PROMPT: Go line by line through the records below. Copy whichever lines contain the string "Switch".

Data items
- - - -

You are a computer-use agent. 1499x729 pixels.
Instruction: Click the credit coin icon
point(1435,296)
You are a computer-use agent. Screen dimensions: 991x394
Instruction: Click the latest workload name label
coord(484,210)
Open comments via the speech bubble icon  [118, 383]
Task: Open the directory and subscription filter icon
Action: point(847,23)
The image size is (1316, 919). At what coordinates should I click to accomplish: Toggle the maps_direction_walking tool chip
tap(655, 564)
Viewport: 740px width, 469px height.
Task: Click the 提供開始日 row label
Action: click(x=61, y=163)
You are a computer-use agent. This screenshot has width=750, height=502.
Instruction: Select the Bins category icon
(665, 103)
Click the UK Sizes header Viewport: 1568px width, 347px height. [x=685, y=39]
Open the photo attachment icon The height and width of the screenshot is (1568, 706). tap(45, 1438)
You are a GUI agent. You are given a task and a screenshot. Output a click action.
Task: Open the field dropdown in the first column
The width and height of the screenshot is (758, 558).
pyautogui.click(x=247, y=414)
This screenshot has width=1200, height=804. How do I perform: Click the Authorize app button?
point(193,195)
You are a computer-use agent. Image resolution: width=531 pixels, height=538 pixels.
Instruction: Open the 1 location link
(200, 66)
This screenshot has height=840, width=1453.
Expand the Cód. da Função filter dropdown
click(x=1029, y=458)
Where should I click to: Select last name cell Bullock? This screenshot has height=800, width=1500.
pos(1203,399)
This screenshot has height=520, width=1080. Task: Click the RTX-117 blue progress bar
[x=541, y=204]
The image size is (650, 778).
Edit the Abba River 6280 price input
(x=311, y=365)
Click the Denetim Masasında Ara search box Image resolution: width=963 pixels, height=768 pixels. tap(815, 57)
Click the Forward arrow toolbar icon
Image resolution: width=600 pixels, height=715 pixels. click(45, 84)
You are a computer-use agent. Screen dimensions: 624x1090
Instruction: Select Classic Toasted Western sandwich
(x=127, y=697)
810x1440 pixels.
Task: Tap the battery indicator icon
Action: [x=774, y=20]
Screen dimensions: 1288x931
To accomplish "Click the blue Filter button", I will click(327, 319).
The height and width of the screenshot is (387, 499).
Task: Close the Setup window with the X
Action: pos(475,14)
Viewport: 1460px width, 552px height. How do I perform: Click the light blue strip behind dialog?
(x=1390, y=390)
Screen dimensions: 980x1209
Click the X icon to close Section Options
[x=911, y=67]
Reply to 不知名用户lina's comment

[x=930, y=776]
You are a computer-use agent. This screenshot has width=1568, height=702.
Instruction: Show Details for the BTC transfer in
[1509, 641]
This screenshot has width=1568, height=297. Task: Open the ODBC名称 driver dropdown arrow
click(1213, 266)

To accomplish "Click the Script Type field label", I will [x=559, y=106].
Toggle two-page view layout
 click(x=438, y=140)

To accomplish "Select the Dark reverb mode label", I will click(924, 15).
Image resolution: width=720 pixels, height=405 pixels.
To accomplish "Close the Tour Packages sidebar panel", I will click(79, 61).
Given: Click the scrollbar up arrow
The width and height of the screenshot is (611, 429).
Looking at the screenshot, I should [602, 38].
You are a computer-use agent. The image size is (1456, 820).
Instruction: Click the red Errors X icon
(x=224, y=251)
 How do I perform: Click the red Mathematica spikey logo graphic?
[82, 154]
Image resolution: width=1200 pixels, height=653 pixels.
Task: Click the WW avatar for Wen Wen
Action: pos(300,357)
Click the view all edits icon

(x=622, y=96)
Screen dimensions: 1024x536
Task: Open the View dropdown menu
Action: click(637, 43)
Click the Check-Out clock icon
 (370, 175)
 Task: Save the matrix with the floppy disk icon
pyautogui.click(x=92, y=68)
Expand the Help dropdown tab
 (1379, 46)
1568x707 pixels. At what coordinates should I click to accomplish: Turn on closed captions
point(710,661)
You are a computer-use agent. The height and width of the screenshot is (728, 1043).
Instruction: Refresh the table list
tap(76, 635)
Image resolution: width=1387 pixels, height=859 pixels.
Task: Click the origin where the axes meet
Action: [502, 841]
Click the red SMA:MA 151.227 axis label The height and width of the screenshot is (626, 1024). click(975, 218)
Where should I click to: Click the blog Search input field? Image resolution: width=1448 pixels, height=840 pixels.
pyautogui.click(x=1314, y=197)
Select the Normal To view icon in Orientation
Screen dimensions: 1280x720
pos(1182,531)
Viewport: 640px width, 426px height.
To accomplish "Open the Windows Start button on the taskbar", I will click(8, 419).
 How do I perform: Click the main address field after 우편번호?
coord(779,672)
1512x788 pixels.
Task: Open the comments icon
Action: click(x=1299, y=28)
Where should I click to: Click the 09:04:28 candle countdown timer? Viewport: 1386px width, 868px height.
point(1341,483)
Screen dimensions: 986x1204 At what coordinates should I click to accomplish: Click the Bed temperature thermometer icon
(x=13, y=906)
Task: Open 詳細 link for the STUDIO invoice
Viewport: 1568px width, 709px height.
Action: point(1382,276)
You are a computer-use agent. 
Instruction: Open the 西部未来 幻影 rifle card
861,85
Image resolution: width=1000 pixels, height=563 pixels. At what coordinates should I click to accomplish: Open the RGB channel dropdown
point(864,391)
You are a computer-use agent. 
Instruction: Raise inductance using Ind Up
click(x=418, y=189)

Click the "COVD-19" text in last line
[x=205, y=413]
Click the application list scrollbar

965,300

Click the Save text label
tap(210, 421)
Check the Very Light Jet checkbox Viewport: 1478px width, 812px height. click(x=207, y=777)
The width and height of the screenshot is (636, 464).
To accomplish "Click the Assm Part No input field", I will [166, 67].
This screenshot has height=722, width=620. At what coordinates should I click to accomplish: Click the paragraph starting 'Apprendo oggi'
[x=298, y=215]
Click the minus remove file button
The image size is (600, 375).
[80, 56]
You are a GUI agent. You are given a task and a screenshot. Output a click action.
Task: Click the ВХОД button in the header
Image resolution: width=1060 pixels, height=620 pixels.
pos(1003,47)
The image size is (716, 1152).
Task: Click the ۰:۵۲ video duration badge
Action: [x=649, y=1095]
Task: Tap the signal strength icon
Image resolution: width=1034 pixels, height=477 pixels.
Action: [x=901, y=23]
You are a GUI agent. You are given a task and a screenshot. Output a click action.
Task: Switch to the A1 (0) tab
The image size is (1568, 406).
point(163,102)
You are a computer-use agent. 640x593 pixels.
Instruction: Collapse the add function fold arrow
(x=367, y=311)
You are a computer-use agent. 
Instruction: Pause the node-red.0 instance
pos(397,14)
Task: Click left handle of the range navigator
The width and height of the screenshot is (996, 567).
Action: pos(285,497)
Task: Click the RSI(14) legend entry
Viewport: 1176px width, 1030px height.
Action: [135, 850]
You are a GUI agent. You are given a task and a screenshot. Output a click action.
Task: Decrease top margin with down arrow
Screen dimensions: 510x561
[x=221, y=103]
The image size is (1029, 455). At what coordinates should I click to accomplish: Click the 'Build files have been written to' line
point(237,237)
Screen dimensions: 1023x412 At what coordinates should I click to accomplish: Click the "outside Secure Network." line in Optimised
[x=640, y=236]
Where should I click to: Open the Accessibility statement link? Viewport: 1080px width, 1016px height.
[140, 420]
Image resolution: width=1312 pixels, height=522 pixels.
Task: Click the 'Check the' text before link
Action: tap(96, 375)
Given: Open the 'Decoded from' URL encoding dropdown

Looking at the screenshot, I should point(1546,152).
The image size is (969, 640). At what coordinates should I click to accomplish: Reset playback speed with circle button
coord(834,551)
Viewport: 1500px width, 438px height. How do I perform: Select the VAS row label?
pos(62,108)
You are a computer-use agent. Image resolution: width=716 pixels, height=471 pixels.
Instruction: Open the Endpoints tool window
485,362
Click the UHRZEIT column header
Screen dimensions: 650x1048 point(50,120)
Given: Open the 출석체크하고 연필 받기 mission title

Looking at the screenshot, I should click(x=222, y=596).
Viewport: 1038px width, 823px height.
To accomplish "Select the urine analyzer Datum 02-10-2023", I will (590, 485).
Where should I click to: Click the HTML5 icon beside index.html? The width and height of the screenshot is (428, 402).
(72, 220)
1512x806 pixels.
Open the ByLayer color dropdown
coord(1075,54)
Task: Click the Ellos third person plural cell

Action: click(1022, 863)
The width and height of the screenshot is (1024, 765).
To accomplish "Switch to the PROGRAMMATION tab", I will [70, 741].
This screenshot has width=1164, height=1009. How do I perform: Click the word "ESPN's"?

- - - -

SOLUTION FOR THIS PROBLEM:
Task: Switch to the A1 (0) tab
To accomplish "Switch to the PROGRAMMATION tab", I will [70, 741].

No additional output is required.